Amplification of light pulses with orbital angular momentum (OAM) in nitrogen ions lasing

TL;DR

This paper demonstrates the amplification of light pulses carrying orbital angular momentum in nitrogen plasma, showing significant energy gain and the ability to switch between OAM and Gaussian modes through spatial alignment control.

Contribution

It introduces a method to amplify OAM-carrying light in nitrogen plasma and demonstrates mode switching via spatial misalignment, advancing OAM laser technology.

Findings

OAM pulses are amplified by two orders of magnitude in nitrogen plasma.

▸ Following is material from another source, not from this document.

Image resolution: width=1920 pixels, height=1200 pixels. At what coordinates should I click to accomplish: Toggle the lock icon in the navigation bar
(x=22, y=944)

The amplified OAM pulses retain their original topological charge.

Spatial misalignment enables switching between OAM and Gaussian modes.

Abstract

Nitrogen ions pumped by intense femtosecond laser pulses give rise to optical amplification in the ultraviolet range. Here, we demonstrated that a seed light pulse carrying orbital angular momentum (OAM) can be significantly amplified in nitrogen plasma excited by a Gaussian femtosecond laser pulse. With the topological charge of +1 and -1, we observed an energy amplification of the seed light pulse by two orders of magnitude, while the amplified pulse carries the same OAM as the incident seed pulse. Moreover, we show that a spatial misalignment of the plasma amplifier with the OAM seed beam leads to an amplified emission of Gaussian mode without OAM, due to the special spatial profile of the OAM seed pulse that presents a donut-shaped intensity distribution. Utilizing this misalignment, we can implement an optical switch that toggles the output signal between Gaussian mode and OAM mode. This work not only certifies the phase transfer from the seed light to the amplified signal, but also highlights the important role of spatial overlap of the donut-shaped seed beam with the gain region of the nitrogen plasma for the achievement of OAM beam amplification.